This entire project is open source and open hardware; all the schematics and files are free. The design was created using KiCAD, an open source ECAD for Win-Linux-Mac so everybody can contribute. Learn more at our website. Here’s how to build your own.

Project Steps


There are 13 resistors to be placed, shown in the PCB diagram (Figure A) and in Figure B:

  • 4.7K resistors (7 units): R3, R4, R6, R9, R10, R12, R13.
  • 100K resistors (3 units): R5, R7, R8.
  • 1M resistors (2 units): R1, R2.
  • 1.2M resistor: R11.
Figure A. Click for larger version
Figure B

In order to solder the components, bend the leads close to the body, place them through their footprint on the PCB, and solder on the back of the board. Cut the excess leads as short as possible to avoid short circuits. To learn more about how to solder, check out the below video:

YouTube player


Figure C

There are 8 film/ceramic and 3 electrolytic caps. Solder them as shown in Figures A and C:

  • 6.8nF capacitors (5 units): C2, C5, C7, C8, C9.
  • 4.7µF electrolytic capacitors (3 units): C3, C6, C10.
  • 100nF capacitors (2 units): C1, C11.
  • 270pF capacitor: C4.

Be careful with the electrolytic caps’ polarity; the negative lead (the short one) has to be placed in the round hole with the semicircular marking. The positive hole is always square-shaped.


Figure D

Place the DIP socket (U1), 500K trimmer (RV1), and LED (D1) as shown in Figures A and D.

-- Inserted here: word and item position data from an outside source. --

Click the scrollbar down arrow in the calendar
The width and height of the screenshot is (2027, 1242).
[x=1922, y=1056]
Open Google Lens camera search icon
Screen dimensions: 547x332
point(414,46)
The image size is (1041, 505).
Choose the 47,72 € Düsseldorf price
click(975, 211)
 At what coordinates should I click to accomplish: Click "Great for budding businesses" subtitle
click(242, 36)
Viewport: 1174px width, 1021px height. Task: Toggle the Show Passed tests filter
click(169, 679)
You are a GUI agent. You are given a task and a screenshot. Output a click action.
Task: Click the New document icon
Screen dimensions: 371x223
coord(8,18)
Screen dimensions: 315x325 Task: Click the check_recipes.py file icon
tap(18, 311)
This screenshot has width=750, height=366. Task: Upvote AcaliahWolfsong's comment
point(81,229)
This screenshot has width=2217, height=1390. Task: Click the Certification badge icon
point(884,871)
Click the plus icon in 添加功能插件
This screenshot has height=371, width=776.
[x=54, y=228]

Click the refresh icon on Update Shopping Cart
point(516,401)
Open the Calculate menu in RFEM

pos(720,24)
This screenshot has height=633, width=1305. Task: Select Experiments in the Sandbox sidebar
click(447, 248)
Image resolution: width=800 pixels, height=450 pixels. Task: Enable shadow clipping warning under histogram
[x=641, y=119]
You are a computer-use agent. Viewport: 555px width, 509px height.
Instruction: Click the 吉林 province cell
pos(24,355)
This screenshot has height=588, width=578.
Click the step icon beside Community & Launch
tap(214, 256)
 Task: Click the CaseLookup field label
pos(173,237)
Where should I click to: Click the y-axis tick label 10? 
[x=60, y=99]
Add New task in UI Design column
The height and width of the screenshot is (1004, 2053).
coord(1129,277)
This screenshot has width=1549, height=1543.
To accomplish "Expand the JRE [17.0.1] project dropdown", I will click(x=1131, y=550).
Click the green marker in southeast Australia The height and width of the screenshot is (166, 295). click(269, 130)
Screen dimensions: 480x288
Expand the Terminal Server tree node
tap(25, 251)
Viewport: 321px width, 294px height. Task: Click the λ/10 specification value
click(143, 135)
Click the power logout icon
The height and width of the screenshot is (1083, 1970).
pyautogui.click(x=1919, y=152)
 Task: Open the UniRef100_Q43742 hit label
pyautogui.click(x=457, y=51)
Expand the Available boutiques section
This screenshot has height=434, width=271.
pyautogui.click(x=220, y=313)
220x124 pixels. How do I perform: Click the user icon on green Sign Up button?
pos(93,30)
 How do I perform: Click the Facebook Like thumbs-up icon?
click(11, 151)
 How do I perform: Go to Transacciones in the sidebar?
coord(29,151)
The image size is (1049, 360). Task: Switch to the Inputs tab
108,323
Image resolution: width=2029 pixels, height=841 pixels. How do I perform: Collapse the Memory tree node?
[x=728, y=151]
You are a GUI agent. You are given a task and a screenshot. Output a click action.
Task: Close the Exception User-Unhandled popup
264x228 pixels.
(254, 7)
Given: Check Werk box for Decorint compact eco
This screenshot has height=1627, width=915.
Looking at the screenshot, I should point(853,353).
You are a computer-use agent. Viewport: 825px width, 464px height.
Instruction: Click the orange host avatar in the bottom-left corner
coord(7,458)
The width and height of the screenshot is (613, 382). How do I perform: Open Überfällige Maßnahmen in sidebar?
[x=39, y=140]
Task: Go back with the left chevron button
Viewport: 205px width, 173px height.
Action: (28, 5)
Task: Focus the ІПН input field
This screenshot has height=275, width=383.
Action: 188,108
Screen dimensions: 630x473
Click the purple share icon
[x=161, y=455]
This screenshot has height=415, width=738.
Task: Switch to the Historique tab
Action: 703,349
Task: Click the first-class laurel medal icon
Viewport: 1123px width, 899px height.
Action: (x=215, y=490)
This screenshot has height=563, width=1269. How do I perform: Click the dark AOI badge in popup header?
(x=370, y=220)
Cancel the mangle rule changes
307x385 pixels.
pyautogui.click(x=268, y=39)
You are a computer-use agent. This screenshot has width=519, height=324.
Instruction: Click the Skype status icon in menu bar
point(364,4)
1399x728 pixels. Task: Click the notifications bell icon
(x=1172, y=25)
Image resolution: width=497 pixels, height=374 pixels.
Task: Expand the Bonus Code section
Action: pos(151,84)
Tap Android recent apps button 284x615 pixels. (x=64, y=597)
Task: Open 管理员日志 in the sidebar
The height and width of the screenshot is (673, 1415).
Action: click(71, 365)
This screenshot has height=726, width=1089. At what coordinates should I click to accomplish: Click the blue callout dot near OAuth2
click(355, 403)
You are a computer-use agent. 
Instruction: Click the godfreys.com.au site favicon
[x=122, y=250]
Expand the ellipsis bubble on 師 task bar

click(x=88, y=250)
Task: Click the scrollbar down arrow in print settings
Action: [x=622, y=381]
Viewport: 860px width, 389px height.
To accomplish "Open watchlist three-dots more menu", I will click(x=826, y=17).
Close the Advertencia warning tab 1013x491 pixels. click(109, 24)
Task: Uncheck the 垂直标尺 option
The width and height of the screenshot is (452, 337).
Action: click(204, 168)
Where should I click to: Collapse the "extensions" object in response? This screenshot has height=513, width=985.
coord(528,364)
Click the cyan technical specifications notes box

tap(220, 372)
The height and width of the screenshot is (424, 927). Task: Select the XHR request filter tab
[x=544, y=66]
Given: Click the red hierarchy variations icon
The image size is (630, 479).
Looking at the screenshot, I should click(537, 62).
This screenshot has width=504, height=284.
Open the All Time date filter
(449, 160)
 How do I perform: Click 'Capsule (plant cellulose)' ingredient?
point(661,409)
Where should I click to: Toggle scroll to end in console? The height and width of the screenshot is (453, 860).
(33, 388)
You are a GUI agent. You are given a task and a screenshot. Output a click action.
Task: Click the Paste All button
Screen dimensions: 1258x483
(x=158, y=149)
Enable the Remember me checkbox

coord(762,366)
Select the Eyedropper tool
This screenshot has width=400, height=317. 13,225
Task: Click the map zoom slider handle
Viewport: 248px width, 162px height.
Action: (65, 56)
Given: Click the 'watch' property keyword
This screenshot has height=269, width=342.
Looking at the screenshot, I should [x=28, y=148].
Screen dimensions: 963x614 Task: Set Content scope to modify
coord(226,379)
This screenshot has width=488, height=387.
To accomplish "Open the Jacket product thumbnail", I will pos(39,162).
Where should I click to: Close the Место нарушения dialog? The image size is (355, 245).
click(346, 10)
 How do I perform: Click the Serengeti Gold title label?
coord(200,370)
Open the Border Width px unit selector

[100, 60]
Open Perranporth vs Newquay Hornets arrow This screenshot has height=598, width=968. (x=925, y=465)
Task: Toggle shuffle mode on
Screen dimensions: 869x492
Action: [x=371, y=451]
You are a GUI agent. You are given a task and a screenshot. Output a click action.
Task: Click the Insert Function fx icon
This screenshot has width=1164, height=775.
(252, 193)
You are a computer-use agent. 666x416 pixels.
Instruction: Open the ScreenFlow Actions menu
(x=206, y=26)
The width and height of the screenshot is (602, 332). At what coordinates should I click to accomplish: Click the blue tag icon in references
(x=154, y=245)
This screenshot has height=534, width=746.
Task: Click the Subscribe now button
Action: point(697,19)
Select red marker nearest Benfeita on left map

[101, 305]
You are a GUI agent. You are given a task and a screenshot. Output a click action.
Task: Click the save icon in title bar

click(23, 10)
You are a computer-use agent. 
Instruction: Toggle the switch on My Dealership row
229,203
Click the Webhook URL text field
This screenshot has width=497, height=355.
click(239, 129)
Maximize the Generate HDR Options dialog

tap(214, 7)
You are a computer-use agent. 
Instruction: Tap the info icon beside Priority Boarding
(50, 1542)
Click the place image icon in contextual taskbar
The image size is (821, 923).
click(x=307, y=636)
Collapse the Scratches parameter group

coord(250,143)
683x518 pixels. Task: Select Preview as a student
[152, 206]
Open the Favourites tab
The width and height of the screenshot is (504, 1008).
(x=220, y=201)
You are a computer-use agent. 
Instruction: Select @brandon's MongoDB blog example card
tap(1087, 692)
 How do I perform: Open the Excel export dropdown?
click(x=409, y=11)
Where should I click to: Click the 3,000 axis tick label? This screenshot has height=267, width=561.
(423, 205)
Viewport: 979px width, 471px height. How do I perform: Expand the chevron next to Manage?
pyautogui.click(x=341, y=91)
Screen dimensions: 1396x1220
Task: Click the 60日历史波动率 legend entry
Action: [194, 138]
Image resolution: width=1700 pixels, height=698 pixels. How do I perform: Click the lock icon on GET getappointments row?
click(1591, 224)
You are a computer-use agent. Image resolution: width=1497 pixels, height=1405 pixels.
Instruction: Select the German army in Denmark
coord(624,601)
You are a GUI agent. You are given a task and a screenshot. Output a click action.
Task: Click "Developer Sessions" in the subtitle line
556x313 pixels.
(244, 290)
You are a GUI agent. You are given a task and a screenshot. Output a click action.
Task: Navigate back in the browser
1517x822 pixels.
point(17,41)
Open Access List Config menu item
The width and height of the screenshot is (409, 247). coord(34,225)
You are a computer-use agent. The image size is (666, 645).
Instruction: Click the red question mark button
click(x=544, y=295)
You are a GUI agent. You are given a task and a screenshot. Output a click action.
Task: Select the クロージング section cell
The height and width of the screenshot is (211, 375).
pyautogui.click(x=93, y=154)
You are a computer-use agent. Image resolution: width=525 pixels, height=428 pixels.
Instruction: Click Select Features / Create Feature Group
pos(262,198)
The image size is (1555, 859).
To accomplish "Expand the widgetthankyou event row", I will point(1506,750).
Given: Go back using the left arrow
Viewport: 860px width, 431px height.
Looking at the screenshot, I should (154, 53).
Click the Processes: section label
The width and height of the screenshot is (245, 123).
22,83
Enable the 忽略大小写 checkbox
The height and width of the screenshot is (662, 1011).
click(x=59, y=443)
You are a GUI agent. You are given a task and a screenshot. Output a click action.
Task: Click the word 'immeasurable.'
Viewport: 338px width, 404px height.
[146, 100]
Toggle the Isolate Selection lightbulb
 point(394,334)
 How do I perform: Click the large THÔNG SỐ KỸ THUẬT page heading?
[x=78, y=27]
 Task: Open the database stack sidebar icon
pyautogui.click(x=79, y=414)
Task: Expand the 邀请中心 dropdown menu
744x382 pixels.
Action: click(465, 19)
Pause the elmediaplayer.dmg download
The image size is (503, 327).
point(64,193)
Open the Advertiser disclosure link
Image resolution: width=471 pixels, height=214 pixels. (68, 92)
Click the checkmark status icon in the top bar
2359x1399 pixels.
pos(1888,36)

Take care with the LED soldering: The short lead (cathode), on the flat side of the diode, goes into the hole marked with a “K” on the PCB.


Figure E

Place the pushbuttons (SW3, SW4), toggle switch (SW2), 3PDT footswitch (SW1), jack connectors (J1, J2), and header pins (CONN1, 2, 3, and 4), as shown in Figures A and E. Press the op-amp chip into the DIP socket, as shown in Figure F.

Figure F

When soldering the potentiometers and switches, check their positioning against the plastic cover; it will fit better if it is aligned. Be careful soldering the big components perpendicularly because they tend to be slightly tilted.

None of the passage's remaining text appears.